Assignment
Write out every record in full, keeping each character exactly as it is.

Input records
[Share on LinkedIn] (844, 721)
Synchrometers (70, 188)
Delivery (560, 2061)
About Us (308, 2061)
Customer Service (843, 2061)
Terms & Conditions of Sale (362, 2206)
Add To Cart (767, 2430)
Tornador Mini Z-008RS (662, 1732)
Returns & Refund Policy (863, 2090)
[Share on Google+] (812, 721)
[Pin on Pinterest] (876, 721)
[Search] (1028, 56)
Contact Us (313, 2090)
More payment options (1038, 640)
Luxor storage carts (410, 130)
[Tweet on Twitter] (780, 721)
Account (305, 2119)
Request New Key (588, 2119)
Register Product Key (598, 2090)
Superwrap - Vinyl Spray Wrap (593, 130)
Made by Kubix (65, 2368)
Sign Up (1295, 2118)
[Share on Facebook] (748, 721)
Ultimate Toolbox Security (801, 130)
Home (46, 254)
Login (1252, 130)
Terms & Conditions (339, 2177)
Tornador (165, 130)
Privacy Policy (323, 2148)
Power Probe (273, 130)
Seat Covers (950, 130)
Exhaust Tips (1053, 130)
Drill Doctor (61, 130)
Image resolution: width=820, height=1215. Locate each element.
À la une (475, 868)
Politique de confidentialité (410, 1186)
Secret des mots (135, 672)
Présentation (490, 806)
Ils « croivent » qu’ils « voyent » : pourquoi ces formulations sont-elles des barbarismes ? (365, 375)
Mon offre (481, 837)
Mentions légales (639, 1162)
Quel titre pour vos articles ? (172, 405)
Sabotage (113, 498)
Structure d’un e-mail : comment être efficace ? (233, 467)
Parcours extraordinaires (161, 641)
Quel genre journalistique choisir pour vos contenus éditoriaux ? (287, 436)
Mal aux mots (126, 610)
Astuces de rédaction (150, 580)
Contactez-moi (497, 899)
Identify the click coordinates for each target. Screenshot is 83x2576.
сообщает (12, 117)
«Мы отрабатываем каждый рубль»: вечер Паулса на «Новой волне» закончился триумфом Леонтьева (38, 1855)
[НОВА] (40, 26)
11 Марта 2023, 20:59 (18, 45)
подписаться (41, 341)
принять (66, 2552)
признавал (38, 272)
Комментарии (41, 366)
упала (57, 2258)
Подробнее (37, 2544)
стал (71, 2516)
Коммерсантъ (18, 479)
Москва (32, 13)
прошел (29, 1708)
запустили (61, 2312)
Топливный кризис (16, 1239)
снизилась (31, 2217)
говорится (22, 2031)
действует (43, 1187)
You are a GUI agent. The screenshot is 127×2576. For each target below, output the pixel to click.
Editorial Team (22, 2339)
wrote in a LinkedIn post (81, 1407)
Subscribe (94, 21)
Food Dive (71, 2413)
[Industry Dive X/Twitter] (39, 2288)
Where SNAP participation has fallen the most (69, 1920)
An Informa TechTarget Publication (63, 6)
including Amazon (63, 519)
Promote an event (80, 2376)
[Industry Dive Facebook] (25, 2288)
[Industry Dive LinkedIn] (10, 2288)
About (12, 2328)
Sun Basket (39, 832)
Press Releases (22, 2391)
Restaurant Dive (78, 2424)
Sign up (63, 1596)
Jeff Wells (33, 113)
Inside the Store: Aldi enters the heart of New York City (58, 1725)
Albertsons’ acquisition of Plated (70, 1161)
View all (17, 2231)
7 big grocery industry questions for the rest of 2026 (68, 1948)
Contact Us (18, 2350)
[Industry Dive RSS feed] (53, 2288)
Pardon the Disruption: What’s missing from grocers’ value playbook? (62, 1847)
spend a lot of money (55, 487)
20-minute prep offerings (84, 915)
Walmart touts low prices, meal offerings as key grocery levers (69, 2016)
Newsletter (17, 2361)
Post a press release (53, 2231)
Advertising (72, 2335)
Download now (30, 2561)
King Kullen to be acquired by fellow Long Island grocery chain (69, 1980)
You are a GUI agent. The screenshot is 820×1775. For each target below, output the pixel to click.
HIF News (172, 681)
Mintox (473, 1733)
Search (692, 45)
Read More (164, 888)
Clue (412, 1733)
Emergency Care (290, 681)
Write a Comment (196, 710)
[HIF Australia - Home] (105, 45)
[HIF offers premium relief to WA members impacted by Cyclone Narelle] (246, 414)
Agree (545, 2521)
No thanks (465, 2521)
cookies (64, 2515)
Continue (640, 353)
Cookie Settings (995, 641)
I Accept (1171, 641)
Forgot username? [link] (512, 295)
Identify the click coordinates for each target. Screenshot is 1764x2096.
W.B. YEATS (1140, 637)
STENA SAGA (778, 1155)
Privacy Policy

Exercise answer
[Share on LinkedIn] (844, 721)
Synchrometers (70, 188)
Delivery (560, 2061)
About Us (308, 2061)
Customer Service (843, 2061)
Terms & Conditions of Sale (362, 2206)
Add To Cart (767, 2430)
Tornador Mini Z-008RS (662, 1732)
Returns & Refund Policy (863, 2090)
[Share on Google+] (812, 721)
[Pin on Pinterest] (876, 721)
[Search] (1028, 56)
Contact Us (313, 2090)
More payment options (1038, 640)
Luxor storage carts (410, 130)
[Tweet on Twitter] (780, 721)
Account (305, 2119)
Request New Key (588, 2119)
Register Product Key (598, 2090)
Superwrap - Vinyl Spray Wrap (593, 130)
Made by Kubix (65, 2368)
Sign Up (1295, 2118)
[Share on Facebook] (748, 721)
Ultimate Toolbox Security (801, 130)
Home (46, 254)
Login (1252, 130)
Terms & Conditions (339, 2177)
Tornador (165, 130)
Privacy Policy (323, 2148)
Power Probe (273, 130)
Seat Covers (950, 130)
Exhaust Tips (1053, 130)
Drill Doctor (61, 130)
Image resolution: width=820, height=1215. Locate each element.
À la une (475, 868)
Politique de confidentialité (410, 1186)
Secret des mots (135, 672)
Présentation (490, 806)
Ils « croivent » qu’ils « voyent » : pourquoi ces formulations sont-elles des barbarismes ? (365, 375)
Mon offre (481, 837)
Mentions légales (639, 1162)
Quel titre pour vos articles ? (172, 405)
Sabotage (113, 498)
Structure d’un e-mail : comment être efficace ? (233, 467)
Parcours extraordinaires (161, 641)
Quel genre journalistique choisir pour vos contenus éditoriaux ? (287, 436)
Mal aux mots (126, 610)
Astuces de rédaction (150, 580)
Contactez-moi (497, 899)
Identify the click coordinates for each target. Screenshot is 83x2576.
сообщает (12, 117)
«Мы отрабатываем каждый рубль»: вечер Паулса на «Новой волне» закончился триумфом Леонтьева (38, 1855)
[НОВА] (40, 26)
11 Марта 2023, 20:59 (18, 45)
подписаться (41, 341)
принять (66, 2552)
признавал (38, 272)
Комментарии (41, 366)
упала (57, 2258)
Подробнее (37, 2544)
стал (71, 2516)
Коммерсантъ (18, 479)
Москва (32, 13)
прошел (29, 1708)
запустили (61, 2312)
Топливный кризис (16, 1239)
снизилась (31, 2217)
говорится (22, 2031)
действует (43, 1187)
You are a GUI agent. The screenshot is 127×2576. For each target below, output the pixel to click.
Editorial Team (22, 2339)
wrote in a LinkedIn post (81, 1407)
Subscribe (94, 21)
Food Dive (71, 2413)
[Industry Dive X/Twitter] (39, 2288)
Where SNAP participation has fallen the most (69, 1920)
An Informa TechTarget Publication (63, 6)
including Amazon (63, 519)
Promote an event (80, 2376)
[Industry Dive Facebook] (25, 2288)
[Industry Dive LinkedIn] (10, 2288)
About (12, 2328)
Sun Basket (39, 832)
Press Releases (22, 2391)
Restaurant Dive (78, 2424)
Sign up (63, 1596)
Jeff Wells (33, 113)
Inside the Store: Aldi enters the heart of New York City (58, 1725)
Albertsons’ acquisition of Plated (70, 1161)
View all (17, 2231)
7 big grocery industry questions for the rest of 2026 (68, 1948)
Contact Us (18, 2350)
[Industry Dive RSS feed] (53, 2288)
Pardon the Disruption: What’s missing from grocers’ value playbook? (62, 1847)
spend a lot of money (55, 487)
20-minute prep offerings (84, 915)
Walmart touts low prices, meal offerings as key grocery levers (69, 2016)
Newsletter (17, 2361)
Post a press release (53, 2231)
Advertising (72, 2335)
Download now (30, 2561)
King Kullen to be acquired by fellow Long Island grocery chain (69, 1980)
You are a GUI agent. The screenshot is 820×1775. For each target below, output the pixel to click.
HIF News (172, 681)
Mintox (473, 1733)
Search (692, 45)
Read More (164, 888)
Clue (412, 1733)
Emergency Care (290, 681)
Write a Comment (196, 710)
[HIF Australia - Home] (105, 45)
[HIF offers premium relief to WA members impacted by Cyclone Narelle] (246, 414)
Agree (545, 2521)
No thanks (465, 2521)
cookies (64, 2515)
Continue (640, 353)
Cookie Settings (995, 641)
I Accept (1171, 641)
Forgot username? [link] (512, 295)
Identify the click coordinates for each target. Screenshot is 1764x2096.
W.B. YEATS (1140, 637)
STENA SAGA (778, 1155)
Privacy Policy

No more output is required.